State v. Paul J. Stuart, 2005 WI 47, reversing unpublished COA opinion; and overruling State v. Paul J. Stuart, 2003 WI 73<
For Stuart: Christopher W. Rose


¶40      The test for this harmless error was set forth by the Supreme Court in Chapman v. California, 386 U.S. 18 (1967), reh’g denied, 386 U.S. 987 (1967). There, the Court explained that, “before a federal constitutional error can be held harmless, the court must be able to declare a belief that it was harmless beyond a reasonable doubt.” Id. at 24.  An error is harmless if the beneficiary of the error proves “beyond a reasonable doubt that the error complained of did not contribute to the verdict obtained.” Id. [10] Here, the State must carry the burden of proof.¶41      As noted in Hale, __ Wis. 2d__, ¶61, this court has articulated several factors to aid in its harmless error analysis.
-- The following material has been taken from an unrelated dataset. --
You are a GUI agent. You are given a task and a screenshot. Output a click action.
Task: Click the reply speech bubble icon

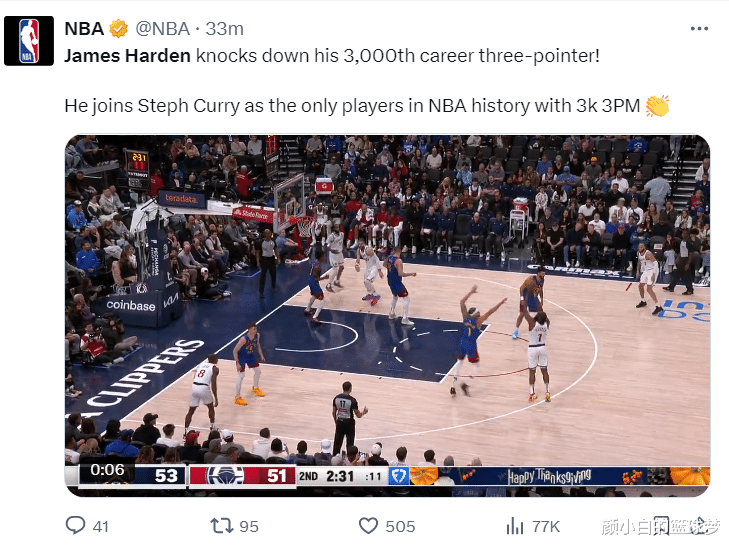click(x=75, y=526)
These include the frequency of the error, the importance of the erroneously admitted evidence, the presence or absence of evidence corroborating or contradicting the erroneously admitted evidence, whether the erroneously admitted evidence duplicates untainted evidence, the nature of the defense, the nature of the State’s case, and the overall strength of the State’s case. Id. (citing State v. Norman, 2003 WI 72, ¶48, 262 Wis. 2d 506, 664 N.W.2d 97; State v. Billings, 110 Wis. 2d 661, 668-70, 329 N.W.2d 192 (1983)).[11]

Every other Justice has something to say on the articulation of the correct test for harmless error. If you’re sufficiently interested to try cobbling together 4 votes in favor of some coherent whole, you could probably add the 3-vote dissent to Justice Prosser’s concurrence – taken together, they seem to locate the test in State v. Harvey, 2002 WI 93.